Without knowing more about the guy, I vote for the DeYoung book, too. I've read it and recommended it to others.


----------



## Relztrah (Dec 10, 2012)

thistle93 said:


> In some areas he is right but to me this does not mean abandoning those whom Jesus Christ loves and died for but rather seeking to reform and strengthen the church.

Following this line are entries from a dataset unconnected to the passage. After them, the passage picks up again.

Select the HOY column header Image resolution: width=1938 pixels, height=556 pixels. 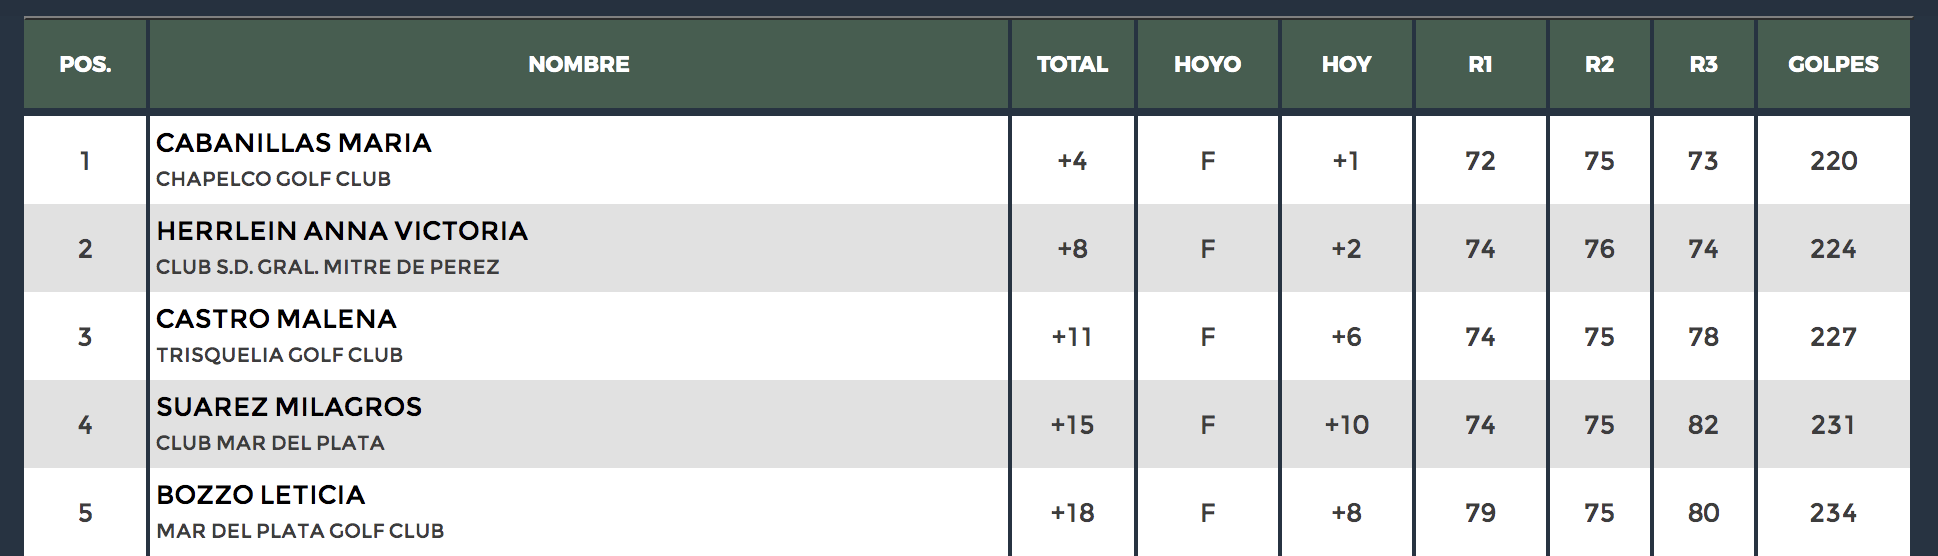click(x=1346, y=64)
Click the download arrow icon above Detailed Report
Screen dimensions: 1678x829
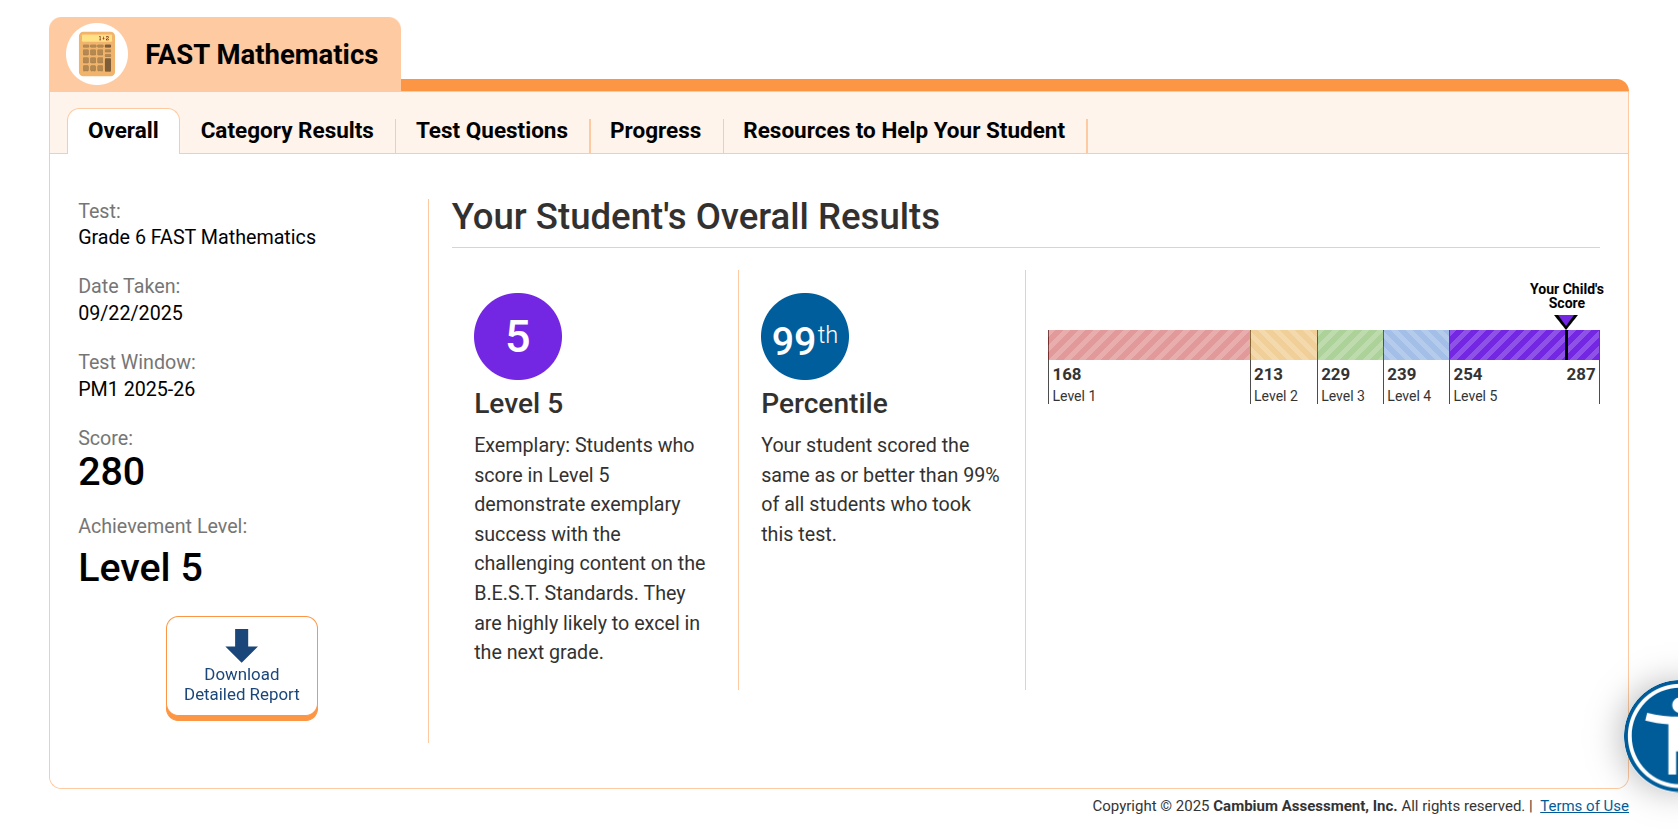point(241,645)
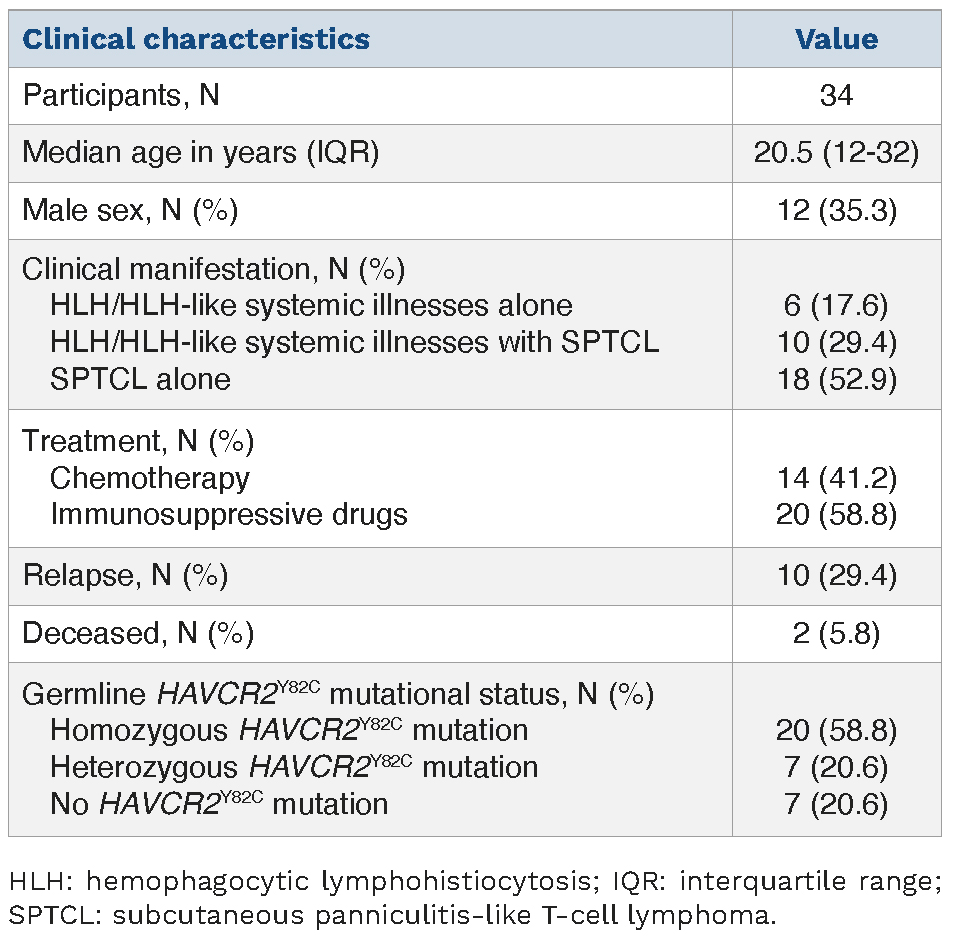The image size is (953, 946).
Task: Click the participants value 34
Action: [836, 96]
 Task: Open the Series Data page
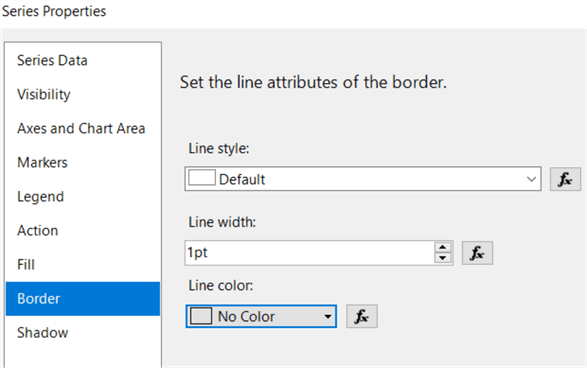[x=52, y=60]
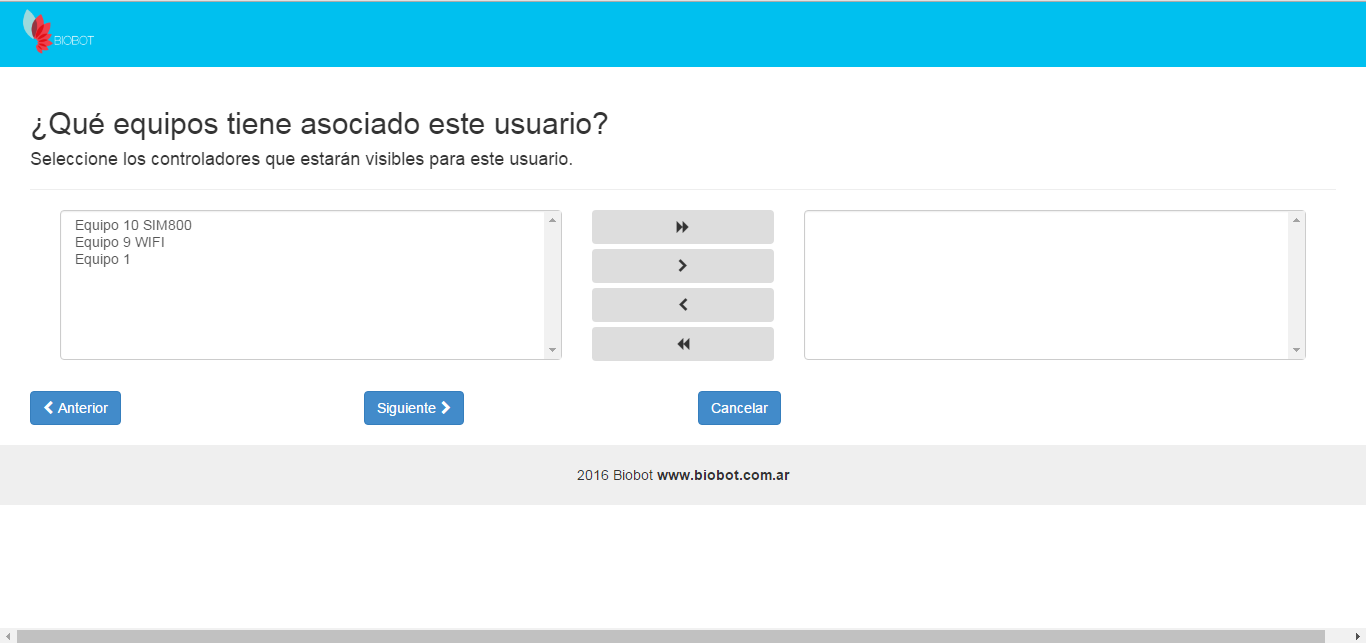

I think you've answered your own question, but not with a book title.


----------



## KMK (Dec 10, 2012)

Send them this excellent sermon by David Clarkson: Public Worship to be Preferred Before Private


----------



## housta (Dec 26, 2012)

This isn't a book so I apologize upfront, but this presentation has been very helpful to me. It's a presentation by Dr. Rod Rosenbladt called "The Gospel for those broken by the Church". I would start there and then build on that with the materials noted above like Deyoung's. The total ignorance of proper ecclesiology in the modern church is appalling and has caused many of us much pain. Encourage your friend to find a good, confessional church and encourage him that there are faithful pastors and churches where they can be safe and grow. I know because God has done that for my family and I.
Here's the link:
The Gospel for those broken by the church


----------



## MightyManfred (Dec 26, 2012)

I highly recommend this small book - it's well written and provides excellent and comprehensible explanations from the Scriptures why church ought to matter to any Christian: The Church: Why Bother?


----------